* **TÂCHE COURTE A**
Réécrivez toutes les lignes des enregistrements sous forme de liste JSON de chaînes, à raison d'une chaîne par ligne et sans les lignes vides.

* **TEXTE À LIRE**
◇ ◇ ◇ ◇ ◇

Dragojla (1936) est une artiste-peintre arrivée de Yougoslavie à Paris en 1954 avec l'écrivain et artiste Radoje Vukadinovic. Depuis, Dragojla explore la peinture et la matérialité de la couleur sur différentes surfaces (métal, bois, papier, tissu, etc.) Elle travaille également sur les relations entre les univers infiniment petits et grands. Ainsi, ses peintures et dessins sont à la fois une exploration basée sur des vues de microscopes et de télescopes, tout en soulignant les similitudes entre les dimensions des mondes.
Dragojla a étudié d’abord à l'Académie des Arts de Belgrade, puis à l'École nationale supérieure des Arts décoratifs (ENSAD) à Paris. Elle a exposé dans de nombreuses galeries d’art en France, en Allemagne, en Croatie et en Serbie.
Regard sur l’Est : Quand êtes-vous arrivée en France ?
En 1954, je suis partie avec Radoje Vukadinovic, écrivain et artiste, d’abord à Venise et ensuite à Paris. Avant notre départ, j’avais travaillé à la réalisation d’une grande mosaïque pour le musée du Sport à Belgrade et elle venait d’être achevée. Radoje avait pour objectif de préparer une thèse de doctorat en littérature à la Sorbonne et je l’ai suivi. En 1965, il a soutenu sa thèse consacrée au critique littéraire russe Vissarion Belinski à la Sorbonne. Nous nous sommes mariés et avons eu deux enfants qui ont grandi en France.
Est-ce que Paris et la scène artistique parisienne ont eu une influence sur votre travail artistique ?
Lorsque je suis arrivée à Paris en 1954, j’avais avec moi des peintures sur papier et quelques toiles, dans l’idée de les montrer mais, en arrivant, j’ai tout de suite eu envie de peindre. À cette époque, ma peinture était figurative. Je réalisais beaucoup de portraits réalistes. J’ai grandi dans une famille où l’art tenait une place importante. Mon père peignait, et je m’y suis également mise dès le plus jeune âge.

◇ ◇ ◇ ◇ ◇

* **ENREGISTREMENTS EXTRAITS**

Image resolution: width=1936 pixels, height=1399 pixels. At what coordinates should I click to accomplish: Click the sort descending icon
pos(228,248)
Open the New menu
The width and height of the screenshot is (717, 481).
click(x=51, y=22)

◇ ◇ ◇ ◇ ◇

* **TÂCHE COURTE B**
Prolongez l'entretien avec Dragojla à partir de la fin du texte.

* **RÉPONSE ATTENDUE A**
[
  "Image resolution: width=1936 pixels, height=1399 pixels. At what coordinates should I click to accomplish: Click the sort descending icon",
  "pos(228,248)",
  "Open the New menu",
  "The width and height of the screenshot is (717, 481).",
  "click(x=51, y=22)"
]

* **RÉPONSE ATTENDUE B**
Mon père m’a incitée à réaliser de vastes fresques et aussi des copies de grands peintres, Raphaël, Francisco de Goya, François Boucher… Ensuite, j’ai pu voir les œuvres originales de ces artistes, en visitant le musée du Louvre.
À Paris en 1954, les artistes de l’École de Paris étaient en vogue, de même que l’abstraction, l’informel ou encore le tachisme. Je me suis liée d’amitié avec des peintres français abstraits, notamment avec Simone Paurd. La scène artistique parisienne n’a pas eu immédiatement une influence directe sur mon travail. C’est venu par la suite.
Dragojla dans son premier atelier à Paris (1961).
Depuis quelques années, des historiens de l’art s’intéressent aux femmes peintres, de la Renaissance à nos jours. Qu’en pensez-vous ?
Pour les historiens de l’art, les chercheurs, la place des femmes est souvent analysée par rapport à celle des hommes, dans un contexte social et historique donné. En ce qui me concerne, je ne fais pas de différence entre homme et femme lorsqu’il s’agit d’art. On est avant tout artiste, dans mon cas artiste-peintre. Lorsque je suis arrivée à Paris, des amies peintres m’ont proposé d’exposer au salon des femmes peintres. Je trouvais cela curieux et je préférais présenter mon travail dans des expositions où cette distinction n’existait pas. Pour moi, la peinture n’a pas de genre.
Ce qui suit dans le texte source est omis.